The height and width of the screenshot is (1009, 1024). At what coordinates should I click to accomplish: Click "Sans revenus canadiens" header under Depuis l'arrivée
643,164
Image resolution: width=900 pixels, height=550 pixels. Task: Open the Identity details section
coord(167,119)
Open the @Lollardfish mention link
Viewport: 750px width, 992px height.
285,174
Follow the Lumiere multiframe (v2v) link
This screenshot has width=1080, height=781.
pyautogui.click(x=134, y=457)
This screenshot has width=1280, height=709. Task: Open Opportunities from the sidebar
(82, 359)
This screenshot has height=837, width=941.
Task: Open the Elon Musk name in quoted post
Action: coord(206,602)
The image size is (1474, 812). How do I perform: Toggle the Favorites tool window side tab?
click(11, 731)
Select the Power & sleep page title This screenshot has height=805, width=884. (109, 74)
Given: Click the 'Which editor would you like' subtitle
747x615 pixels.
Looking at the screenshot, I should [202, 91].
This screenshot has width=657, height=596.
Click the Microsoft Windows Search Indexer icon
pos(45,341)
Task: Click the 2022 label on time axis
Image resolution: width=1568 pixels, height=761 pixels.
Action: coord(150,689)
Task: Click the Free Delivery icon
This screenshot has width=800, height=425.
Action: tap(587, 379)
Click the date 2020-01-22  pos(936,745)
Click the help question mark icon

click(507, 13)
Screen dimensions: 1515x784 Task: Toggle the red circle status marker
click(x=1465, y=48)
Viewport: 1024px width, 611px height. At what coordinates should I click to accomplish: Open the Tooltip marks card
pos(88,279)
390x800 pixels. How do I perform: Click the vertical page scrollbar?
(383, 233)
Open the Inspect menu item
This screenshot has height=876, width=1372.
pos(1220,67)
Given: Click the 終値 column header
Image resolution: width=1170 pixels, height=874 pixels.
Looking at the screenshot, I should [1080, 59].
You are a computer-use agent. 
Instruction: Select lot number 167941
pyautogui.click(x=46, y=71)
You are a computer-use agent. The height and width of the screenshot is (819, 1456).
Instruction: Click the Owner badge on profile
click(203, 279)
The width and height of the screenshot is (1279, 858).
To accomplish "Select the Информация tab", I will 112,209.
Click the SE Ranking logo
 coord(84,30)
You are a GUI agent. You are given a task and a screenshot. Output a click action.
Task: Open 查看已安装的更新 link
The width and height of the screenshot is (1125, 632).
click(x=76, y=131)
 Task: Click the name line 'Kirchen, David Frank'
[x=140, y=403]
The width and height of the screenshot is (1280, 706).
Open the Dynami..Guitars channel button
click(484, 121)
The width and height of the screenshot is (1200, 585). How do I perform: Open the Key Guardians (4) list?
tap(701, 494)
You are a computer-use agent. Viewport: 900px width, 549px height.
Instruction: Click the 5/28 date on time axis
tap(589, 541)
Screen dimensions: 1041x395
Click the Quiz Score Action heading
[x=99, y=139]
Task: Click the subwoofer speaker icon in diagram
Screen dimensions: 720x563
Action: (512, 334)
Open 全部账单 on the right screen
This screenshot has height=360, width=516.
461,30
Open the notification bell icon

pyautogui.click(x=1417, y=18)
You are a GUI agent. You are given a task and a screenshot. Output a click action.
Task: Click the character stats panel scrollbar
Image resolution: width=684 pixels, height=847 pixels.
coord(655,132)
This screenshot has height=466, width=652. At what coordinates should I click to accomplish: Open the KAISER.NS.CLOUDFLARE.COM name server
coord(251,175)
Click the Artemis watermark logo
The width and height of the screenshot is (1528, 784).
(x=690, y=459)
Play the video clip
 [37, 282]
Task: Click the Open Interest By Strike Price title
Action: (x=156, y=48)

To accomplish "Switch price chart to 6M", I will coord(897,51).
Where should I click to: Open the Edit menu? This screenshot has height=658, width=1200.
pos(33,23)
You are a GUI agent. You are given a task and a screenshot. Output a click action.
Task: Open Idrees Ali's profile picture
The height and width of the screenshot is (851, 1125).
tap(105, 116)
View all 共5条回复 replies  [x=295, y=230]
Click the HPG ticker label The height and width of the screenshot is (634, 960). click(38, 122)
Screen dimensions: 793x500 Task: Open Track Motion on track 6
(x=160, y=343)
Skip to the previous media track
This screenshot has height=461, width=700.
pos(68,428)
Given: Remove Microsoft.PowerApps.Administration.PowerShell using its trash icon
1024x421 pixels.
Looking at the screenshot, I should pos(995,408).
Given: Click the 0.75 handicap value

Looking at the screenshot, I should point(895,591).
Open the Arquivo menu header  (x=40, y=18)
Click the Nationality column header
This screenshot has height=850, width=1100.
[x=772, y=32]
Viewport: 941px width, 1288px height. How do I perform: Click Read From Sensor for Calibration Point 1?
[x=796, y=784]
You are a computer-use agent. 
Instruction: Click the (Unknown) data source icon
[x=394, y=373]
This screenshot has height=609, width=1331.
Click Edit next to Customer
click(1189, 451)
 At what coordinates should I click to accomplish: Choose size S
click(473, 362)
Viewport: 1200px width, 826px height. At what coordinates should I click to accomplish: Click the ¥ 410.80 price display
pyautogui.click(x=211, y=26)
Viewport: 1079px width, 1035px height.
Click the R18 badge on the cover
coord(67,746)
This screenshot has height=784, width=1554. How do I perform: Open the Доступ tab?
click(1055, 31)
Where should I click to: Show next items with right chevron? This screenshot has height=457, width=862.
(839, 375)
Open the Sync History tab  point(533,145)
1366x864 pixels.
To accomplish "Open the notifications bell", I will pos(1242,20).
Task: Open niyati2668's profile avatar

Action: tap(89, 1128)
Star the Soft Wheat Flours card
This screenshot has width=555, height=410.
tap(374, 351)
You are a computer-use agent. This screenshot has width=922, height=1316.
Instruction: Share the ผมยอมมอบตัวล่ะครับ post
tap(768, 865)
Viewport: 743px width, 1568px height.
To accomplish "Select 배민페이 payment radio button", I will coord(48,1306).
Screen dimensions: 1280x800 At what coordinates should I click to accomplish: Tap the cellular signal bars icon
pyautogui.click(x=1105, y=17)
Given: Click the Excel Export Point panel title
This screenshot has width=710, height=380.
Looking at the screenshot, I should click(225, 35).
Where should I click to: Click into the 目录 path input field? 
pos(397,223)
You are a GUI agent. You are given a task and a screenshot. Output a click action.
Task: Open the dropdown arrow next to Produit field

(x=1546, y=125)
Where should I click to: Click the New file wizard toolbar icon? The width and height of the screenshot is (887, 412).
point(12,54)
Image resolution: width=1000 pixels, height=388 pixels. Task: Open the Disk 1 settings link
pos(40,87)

*-*-*

*Problem description*
Where a line of the data above includes "will", copy that line.

*Written solution*
To accomplish "Select the Информация tab", I will 112,209.
To accomplish "Switch price chart to 6M", I will coord(897,51).
To accomplish "Open the notifications bell", I will pos(1242,20).
To accomplish "Select 배민페이 payment radio button", I will coord(48,1306).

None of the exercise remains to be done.